JUDY WOODRUFF: Now: how two men hear and are driven by the echoes of their time in Vietnam, one a Marine combat veteran, the other a conscientious objector who went to help the people of that country.
They are bound together now, working to help a new generation terribly affected by a war that ended before they were born.
Special correspondent Mike Cerre reports.
MIKE CERRE, Special Correspondent: At the height of the Vietnam War in 1968…
ANNOUNCER: Before the parade, mass draft card burning was urged.
MIKE CERRE: … and the protests against it that divided the country, two young Americans made very different decisions that would make Vietnam parts of their lives for the next 50 years.
LARRY VETTER, Vietnam Veteran: After I graduated from Texas A&M, I went to the Marine Corps basic school.
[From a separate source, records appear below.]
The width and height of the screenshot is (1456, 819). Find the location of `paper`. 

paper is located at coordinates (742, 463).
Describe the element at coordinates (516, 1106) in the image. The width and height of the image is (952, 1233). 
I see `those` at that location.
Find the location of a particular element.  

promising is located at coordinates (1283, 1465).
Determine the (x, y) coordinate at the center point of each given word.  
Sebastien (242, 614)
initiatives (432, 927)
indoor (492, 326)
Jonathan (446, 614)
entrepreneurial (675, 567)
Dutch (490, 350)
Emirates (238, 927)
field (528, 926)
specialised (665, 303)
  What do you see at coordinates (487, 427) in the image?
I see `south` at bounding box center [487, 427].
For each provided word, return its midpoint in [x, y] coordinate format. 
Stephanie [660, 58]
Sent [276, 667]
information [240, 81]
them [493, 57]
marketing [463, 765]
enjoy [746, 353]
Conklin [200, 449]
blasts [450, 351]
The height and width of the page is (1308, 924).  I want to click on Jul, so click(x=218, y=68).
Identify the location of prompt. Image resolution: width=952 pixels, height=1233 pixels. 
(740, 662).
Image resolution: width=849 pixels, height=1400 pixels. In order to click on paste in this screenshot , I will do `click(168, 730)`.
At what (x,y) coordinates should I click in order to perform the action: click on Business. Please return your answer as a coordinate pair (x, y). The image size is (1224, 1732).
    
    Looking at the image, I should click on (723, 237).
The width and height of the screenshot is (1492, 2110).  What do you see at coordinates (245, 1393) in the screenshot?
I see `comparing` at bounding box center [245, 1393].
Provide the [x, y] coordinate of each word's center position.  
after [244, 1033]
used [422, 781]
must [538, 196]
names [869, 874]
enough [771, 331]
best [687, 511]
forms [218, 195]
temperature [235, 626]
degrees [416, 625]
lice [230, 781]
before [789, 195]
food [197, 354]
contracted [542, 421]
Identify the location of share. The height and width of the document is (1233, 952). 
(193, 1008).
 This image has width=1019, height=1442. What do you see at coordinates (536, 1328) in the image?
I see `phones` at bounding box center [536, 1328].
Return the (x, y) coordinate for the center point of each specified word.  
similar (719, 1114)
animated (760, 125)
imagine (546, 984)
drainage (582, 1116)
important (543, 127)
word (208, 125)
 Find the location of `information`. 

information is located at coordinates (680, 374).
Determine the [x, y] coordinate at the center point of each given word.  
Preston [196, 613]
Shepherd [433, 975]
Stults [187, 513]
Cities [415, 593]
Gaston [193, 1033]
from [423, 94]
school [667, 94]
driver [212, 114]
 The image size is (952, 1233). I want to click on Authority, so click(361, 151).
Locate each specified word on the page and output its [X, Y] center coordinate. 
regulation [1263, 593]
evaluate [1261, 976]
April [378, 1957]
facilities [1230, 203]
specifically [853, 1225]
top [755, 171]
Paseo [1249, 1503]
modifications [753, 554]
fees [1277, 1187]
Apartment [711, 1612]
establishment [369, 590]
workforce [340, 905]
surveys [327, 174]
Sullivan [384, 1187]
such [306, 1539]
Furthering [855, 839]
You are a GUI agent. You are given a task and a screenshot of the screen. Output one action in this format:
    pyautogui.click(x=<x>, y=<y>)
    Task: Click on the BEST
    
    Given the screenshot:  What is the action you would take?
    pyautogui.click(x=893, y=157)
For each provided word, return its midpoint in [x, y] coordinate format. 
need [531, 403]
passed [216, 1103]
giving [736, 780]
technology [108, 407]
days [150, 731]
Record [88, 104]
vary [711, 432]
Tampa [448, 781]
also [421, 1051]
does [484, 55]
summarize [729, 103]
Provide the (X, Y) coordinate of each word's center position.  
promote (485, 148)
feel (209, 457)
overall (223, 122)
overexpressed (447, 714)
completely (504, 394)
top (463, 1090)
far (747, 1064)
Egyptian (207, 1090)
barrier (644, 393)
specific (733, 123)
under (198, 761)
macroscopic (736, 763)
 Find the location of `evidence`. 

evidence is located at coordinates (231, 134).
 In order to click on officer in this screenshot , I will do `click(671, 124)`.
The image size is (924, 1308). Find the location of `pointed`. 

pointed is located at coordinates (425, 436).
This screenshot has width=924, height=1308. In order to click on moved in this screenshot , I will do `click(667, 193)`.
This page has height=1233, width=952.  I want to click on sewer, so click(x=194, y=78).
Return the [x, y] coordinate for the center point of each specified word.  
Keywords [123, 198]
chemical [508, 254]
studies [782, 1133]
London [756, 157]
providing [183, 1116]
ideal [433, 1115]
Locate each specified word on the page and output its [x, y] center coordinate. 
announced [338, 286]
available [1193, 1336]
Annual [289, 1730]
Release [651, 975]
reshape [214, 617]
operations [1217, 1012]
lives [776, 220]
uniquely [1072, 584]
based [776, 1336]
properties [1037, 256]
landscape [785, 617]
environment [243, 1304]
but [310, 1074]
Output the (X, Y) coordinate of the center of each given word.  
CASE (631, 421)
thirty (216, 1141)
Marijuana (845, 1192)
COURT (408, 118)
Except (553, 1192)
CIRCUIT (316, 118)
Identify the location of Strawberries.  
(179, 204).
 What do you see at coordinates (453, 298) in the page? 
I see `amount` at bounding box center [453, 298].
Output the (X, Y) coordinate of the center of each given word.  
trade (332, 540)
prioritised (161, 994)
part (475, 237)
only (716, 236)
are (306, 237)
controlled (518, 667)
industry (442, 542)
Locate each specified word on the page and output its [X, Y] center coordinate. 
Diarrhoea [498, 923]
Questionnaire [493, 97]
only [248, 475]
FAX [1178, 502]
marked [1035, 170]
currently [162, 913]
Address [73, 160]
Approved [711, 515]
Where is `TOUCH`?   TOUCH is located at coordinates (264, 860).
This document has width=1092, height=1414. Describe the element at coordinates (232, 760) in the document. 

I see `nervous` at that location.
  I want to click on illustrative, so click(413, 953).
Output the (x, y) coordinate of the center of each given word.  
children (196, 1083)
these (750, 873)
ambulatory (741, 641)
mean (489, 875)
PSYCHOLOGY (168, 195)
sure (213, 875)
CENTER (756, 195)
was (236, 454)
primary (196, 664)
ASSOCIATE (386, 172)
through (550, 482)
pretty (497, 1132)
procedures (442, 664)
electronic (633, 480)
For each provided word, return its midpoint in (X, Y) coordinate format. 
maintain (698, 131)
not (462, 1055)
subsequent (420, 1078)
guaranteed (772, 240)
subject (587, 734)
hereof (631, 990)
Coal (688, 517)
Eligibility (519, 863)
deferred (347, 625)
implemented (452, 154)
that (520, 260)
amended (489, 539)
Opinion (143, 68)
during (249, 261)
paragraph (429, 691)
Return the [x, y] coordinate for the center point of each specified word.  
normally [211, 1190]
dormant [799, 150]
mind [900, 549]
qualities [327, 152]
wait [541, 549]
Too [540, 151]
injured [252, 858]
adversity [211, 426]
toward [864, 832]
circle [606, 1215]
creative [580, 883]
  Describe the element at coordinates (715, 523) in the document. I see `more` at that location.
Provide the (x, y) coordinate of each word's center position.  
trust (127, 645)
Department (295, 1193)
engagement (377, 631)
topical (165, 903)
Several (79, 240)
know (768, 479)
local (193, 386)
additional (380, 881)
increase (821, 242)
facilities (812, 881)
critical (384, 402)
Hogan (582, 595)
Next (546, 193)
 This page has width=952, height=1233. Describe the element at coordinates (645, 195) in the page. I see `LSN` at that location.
And then, when I got out of that, in a few months later, we were off to Vietnam.
DICK HUGHES, Conscientious Objector: I was just wrapping up my acting studies at Boston University, and, at that time I was pretty concerned about the war, upset by the war.
So, I decided to do two things, that I would go down and take my physical in for the draft, but I would refuse induction.
MIKE CERRE: Larry Vetter, the volunteer, ended up serving two tours of duty in Vietnam as a Marine infantry and recon officer, much of the time on the front lines.